Penny must have made this cake a thousand times. It was her grandma’s recipe. Baking had always been her go to activity when she felt stressed. When she and Mark were going through a rough patch, Penny once baked enough cakes to feed an army. They were offered up to all the neighbours so they wouldn’t go to waste.
Sadly, these days, attempting to bake only caused her further distress as she consistently struggled to remember the steps involved in the recipe. She was well aware that Chloe had been carrying her at work, and this made her feel like a great burden.
She had been getting customers regular coffee orders wrong, forgetting to order much needed stock, completely stuffing up the staff roster, and forgetting important things like appointments, and Sally’s rehearsal schedule.
It was her grandma’s famous fluffy sponge cake with lemon and lime frosting. Penny remembered coming home from school to find a freshly baked cake waiting for her and Hamish. Why can I clearly remember coming home from school all those years ago like it was only yesterday, yet I can’t for the life of me, remember if I have already added the sugar?
Penny wondered if she would ever be able to realise her dream of writing and publishing a cook book, if she could no longer seem to complete the simple task of baking a cake.
She hoped that she had included all the required ingredients as she turned on the electric mixer.
Once she had placed the cake in the oven, she pulled out her old notebook containing years of family recipes, handed down from generation to generation. As she began to flick through the pages, the words seemed to become jumbled, and she found herself having to re-read each step, over and over again, in order for it to make any sense.
She counted the recipes. There were over one hundred scribbled in the notebook. Despite all her current sadness, a faint smile edged its way across her face, as she reminisced about learning to bake with her grandma as a child. Precious memories of begging to lick the wooden spoon and climbing up onto a chair to reach the kitchen bench came flooding back.

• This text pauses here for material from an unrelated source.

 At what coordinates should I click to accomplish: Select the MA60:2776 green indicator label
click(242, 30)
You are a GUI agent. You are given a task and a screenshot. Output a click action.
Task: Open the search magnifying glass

Buddy came bounding in with his ball clenched between his teeth, ready to play. Penny wasn’t in the mood, and poor Buddy sensed she wasn’t herself, reluctantly retreating back to his bed to sulk.
Penny felt for poor Buddy, but she was too busy wallowing in self-pity to care. She gathered up the loose bits of paper that had fallen out of the notebook just as the smoke alarm began to emit an ear piercing beeping noise throughout the house.
Thick smoke was starting to billow from the oven. Shit, I forgot about the blasted cake. Penny turned off the oven, threw the notebook across the room in sheer frustration, sending Buddy running for his life, and lowered herself to the floor in defeat. She raised her knees up to her chest, hugging herself tight and began to sob.
Buddy reappeared from around the doorway and gingerly made his way towards her. He laid his head on Penny’s feet and looked up at her with sympathetic big brown eyes.
A text message popped up on her phone from Hamish. She ignored it. Right now, all she wanted to do was shut out the world. An overwhelming world that was unfamiliar to her since her diagnosis.